The Foreign Secretary demeans a great office of state with his carelessness and posturing. 

Boris Johnson is a liar, a charlatan and a narcissist. In 1988, when he was a reporter at the Times, he fabricated a quotation from his godfather, an eminent historian, which duly appeared in a news story on the front page. He was sacked. (We might pause here to acknowledge the advantage to a young journalist of having a godfather whose opinions were deemed worthy of appearing in a national newspaper.) Three decades later, his character has not improved.

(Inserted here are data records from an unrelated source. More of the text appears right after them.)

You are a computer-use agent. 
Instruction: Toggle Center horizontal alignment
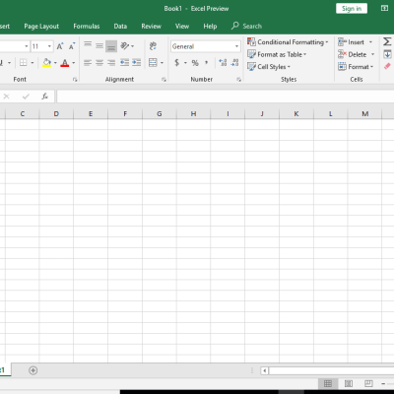pos(99,62)

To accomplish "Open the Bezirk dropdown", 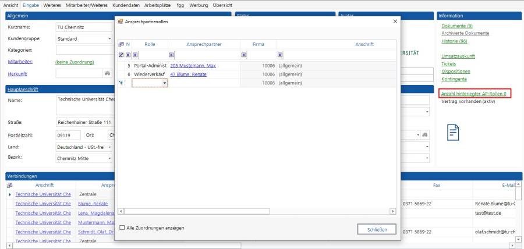I will [109, 158].
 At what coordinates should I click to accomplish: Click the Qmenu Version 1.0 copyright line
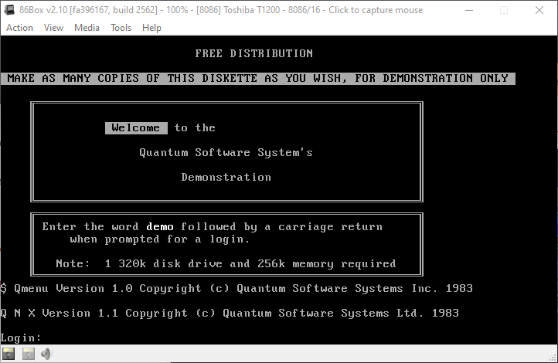pyautogui.click(x=236, y=289)
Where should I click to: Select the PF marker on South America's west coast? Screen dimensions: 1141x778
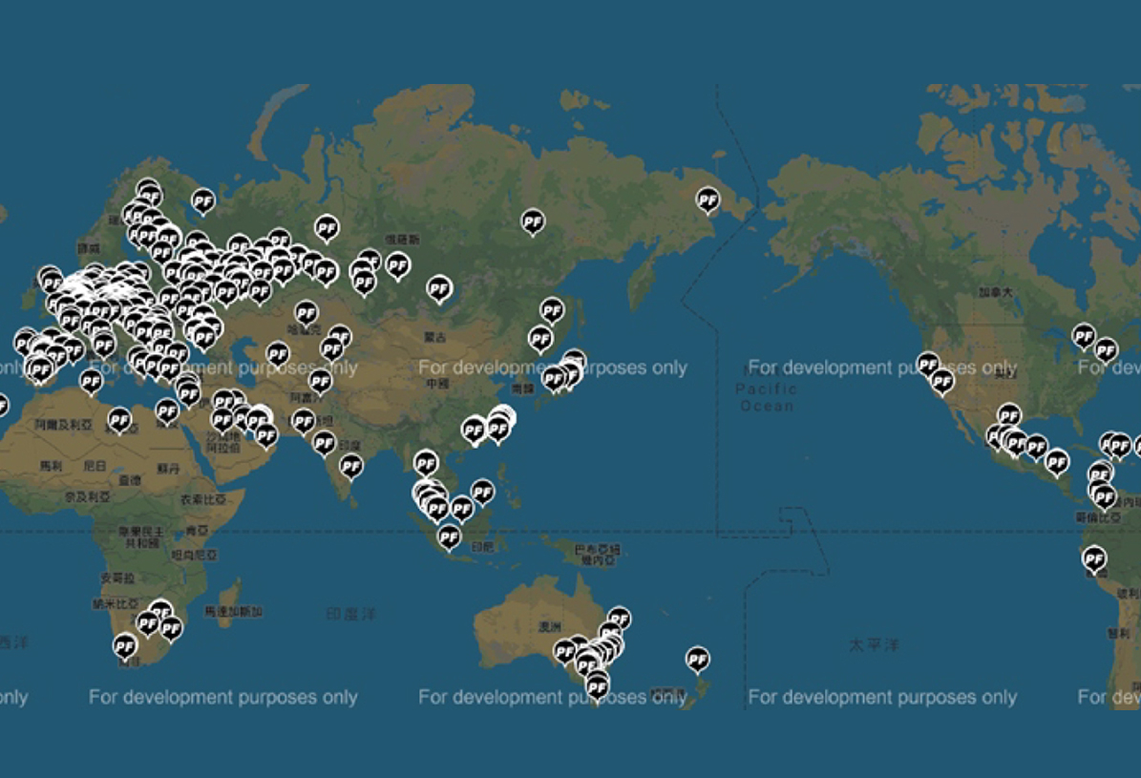click(x=1093, y=559)
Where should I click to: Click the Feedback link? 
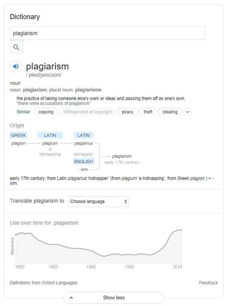(x=208, y=283)
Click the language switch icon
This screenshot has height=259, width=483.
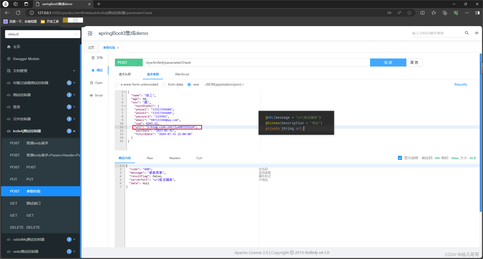(x=476, y=33)
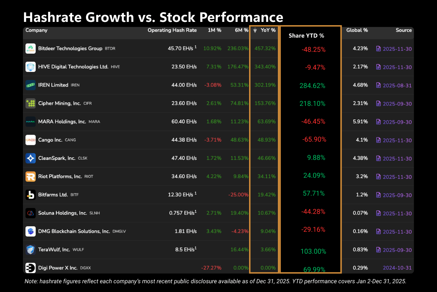Open the Digi Power X 2024-10-31 source
The width and height of the screenshot is (437, 292).
(397, 268)
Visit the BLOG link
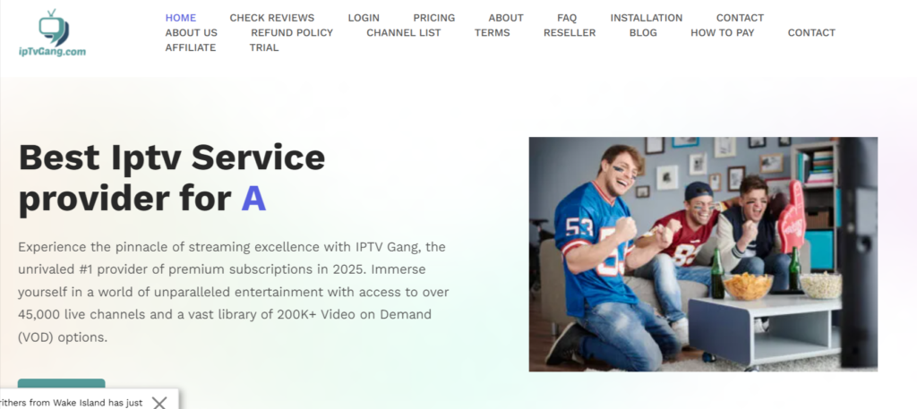The height and width of the screenshot is (409, 917). (x=643, y=33)
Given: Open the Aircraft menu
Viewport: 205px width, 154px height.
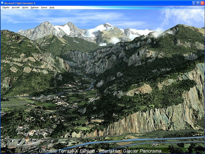Looking at the screenshot, I should pyautogui.click(x=16, y=7).
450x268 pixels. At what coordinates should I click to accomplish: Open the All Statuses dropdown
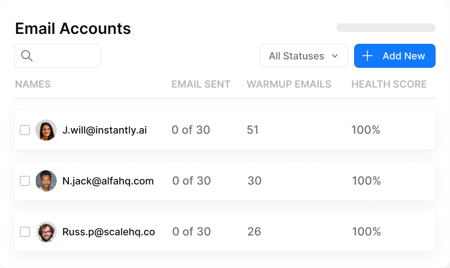(x=303, y=56)
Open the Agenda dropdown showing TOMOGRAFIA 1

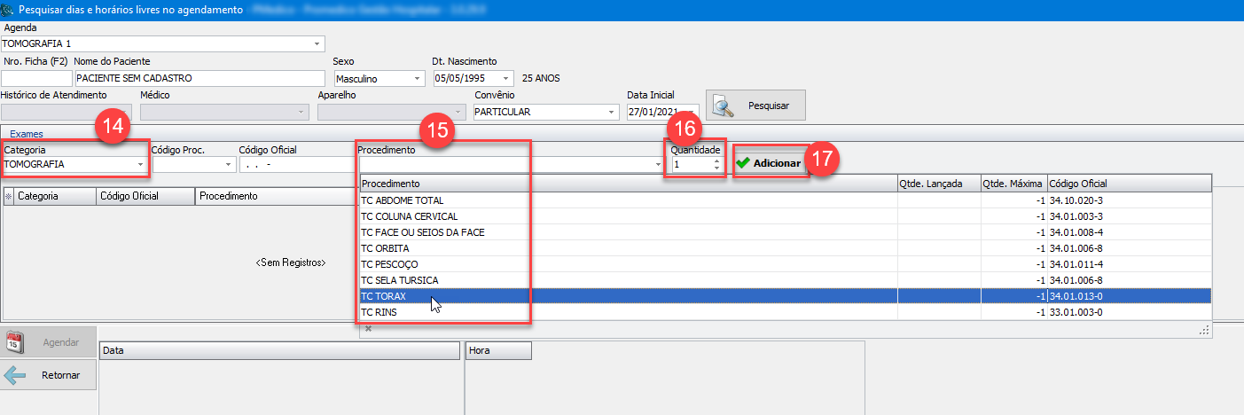click(x=317, y=43)
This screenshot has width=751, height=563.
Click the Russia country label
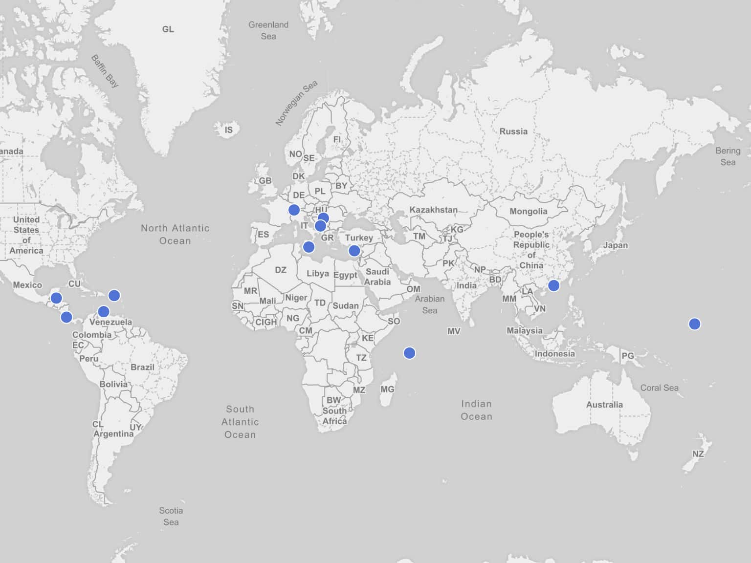click(513, 131)
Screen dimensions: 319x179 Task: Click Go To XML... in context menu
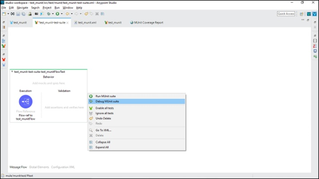tap(103, 130)
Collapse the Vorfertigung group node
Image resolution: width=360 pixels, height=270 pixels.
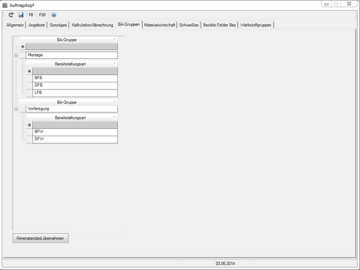(x=16, y=109)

On 17 September, Mr Johnson wrote a lengthy, hyperbolic article for the Daily Telegraph laying out his “vision” for Brexit – in terms calculated to provoke and undermine the Prime Minister (who was scheduled to give a speech on Brexit in Florence, Italy, as we went to press). Extracts of his “article”, which reads more like a speech, appeared while a terror suspect was on the loose and the country’s threat level was at “critical”, leading the Scottish Conservative leader, Ruth Davidson, to remark: “On the day of a terror attack where Britons were maimed, just hours after the threat level is raised, our only thoughts should be on service.”

Three other facets of this story are noteworthy. First, the article was published alongside other pieces echoing and praising its conclusions, indicating that the Telegraph is now operating as a subsidiary of the Johnson for PM campaign. Second, Theresa May did not respond by immediately sacking her disloyal Foreign Secretary – a measure of how much the botched election campaign has weakened her authority. Finally, it is remarkable that Mr Johnson’s article repeated the most egregious – and most effective – lie of the EU referendum campaign. “Once we have settled our accounts, we will take back control of roughly £350m per week,” the Foreign Secretary claimed. “It would be a fine thing, as many of us have pointed out, if a lot of that money went on the NHS.”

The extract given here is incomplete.